## PROBLEM TO SOLVE
Pick out each line below containing "checkbox".

## SUPPLIED DATA
>>>>>

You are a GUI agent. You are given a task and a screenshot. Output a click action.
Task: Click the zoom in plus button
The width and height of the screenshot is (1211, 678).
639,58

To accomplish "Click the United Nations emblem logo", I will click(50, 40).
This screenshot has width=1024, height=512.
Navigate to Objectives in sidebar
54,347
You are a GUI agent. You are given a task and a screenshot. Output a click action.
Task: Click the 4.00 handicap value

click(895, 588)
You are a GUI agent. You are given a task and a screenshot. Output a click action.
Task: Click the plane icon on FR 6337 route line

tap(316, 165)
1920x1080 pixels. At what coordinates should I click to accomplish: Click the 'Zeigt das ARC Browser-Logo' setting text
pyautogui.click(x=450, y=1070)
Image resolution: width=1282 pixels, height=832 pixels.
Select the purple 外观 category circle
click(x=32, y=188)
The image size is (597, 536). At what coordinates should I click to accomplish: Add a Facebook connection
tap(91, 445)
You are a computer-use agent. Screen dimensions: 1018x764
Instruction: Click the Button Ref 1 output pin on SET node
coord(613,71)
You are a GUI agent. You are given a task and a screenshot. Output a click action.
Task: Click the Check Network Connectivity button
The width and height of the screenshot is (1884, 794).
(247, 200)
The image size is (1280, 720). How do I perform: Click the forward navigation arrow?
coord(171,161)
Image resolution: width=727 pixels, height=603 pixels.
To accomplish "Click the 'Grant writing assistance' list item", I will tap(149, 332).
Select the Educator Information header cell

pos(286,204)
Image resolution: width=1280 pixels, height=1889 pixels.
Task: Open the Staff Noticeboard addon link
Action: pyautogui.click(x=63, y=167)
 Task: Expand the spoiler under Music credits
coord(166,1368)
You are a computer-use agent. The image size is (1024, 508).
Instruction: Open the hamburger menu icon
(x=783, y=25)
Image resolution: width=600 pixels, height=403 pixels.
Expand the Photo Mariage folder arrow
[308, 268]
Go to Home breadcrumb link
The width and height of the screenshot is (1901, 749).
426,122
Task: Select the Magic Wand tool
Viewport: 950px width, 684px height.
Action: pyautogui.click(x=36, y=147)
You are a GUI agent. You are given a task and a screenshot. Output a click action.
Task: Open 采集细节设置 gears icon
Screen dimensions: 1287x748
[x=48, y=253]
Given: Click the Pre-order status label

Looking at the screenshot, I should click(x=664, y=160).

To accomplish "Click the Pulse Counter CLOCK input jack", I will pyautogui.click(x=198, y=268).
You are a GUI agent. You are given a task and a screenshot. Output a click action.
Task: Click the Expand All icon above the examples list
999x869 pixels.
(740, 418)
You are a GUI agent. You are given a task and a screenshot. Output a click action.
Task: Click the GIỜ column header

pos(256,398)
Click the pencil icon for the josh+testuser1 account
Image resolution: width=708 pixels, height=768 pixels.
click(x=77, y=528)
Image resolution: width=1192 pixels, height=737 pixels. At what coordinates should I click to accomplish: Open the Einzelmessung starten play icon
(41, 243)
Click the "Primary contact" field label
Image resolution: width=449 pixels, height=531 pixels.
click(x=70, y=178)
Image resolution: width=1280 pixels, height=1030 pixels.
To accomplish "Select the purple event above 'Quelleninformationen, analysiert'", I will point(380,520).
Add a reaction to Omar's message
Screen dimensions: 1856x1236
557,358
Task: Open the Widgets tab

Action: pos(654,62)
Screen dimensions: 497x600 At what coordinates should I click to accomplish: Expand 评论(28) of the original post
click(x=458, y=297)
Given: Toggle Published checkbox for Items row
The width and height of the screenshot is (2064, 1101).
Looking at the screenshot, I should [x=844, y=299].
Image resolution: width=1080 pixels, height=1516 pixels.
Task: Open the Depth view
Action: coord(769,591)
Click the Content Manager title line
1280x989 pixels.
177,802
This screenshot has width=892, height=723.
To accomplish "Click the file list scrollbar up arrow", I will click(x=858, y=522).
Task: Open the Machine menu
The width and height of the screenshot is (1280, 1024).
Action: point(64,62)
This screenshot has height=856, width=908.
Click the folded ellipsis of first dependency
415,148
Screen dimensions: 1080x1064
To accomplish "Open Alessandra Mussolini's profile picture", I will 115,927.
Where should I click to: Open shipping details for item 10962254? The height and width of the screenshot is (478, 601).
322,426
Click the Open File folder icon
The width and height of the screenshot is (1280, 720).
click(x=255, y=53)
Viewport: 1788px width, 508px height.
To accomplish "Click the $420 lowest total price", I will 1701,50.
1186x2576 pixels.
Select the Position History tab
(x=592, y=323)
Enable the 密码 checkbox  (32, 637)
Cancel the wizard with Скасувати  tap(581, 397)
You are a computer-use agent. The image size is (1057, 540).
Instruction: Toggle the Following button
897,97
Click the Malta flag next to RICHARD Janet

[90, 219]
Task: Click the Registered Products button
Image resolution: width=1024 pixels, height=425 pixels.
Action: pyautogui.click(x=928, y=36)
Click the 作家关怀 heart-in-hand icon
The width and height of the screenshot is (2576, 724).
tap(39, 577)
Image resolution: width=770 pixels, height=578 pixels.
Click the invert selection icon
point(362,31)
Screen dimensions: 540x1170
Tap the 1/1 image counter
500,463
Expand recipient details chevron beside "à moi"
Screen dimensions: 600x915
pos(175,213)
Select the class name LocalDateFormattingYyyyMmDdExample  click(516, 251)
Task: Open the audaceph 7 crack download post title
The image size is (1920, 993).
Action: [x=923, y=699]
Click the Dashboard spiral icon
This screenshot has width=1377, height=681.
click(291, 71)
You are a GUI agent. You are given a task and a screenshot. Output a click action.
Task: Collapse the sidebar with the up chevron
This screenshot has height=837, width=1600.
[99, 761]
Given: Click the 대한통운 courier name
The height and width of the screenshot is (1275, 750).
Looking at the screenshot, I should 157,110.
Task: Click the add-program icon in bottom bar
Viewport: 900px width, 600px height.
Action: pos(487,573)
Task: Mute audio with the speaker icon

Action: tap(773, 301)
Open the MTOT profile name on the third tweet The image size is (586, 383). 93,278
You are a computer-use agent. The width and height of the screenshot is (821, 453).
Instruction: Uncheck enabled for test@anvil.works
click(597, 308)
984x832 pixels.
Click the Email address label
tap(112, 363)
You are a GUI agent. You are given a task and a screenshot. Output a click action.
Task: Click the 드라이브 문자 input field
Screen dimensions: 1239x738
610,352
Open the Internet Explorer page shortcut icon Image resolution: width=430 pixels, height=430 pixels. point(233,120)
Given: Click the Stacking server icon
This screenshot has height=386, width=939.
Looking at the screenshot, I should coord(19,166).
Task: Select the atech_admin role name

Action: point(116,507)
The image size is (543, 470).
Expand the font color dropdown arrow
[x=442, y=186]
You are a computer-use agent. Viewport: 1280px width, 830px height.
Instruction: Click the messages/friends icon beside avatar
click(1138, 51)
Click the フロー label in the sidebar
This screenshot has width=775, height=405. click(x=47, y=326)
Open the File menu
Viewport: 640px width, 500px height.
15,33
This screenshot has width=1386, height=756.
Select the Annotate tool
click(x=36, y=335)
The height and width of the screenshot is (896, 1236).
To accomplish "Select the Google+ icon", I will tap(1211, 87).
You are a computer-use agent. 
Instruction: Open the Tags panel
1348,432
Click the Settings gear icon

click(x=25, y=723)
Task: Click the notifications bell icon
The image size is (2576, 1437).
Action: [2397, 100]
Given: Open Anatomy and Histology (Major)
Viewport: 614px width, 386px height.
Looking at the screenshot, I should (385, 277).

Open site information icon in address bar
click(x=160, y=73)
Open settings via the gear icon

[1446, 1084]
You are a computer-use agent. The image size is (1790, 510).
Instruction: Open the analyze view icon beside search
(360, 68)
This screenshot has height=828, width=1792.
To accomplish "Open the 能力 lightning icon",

<<<<<

## TASK RESPONSE
Given: Toggle Published checkbox for Items row
Enable the 密码 checkbox  (32, 637)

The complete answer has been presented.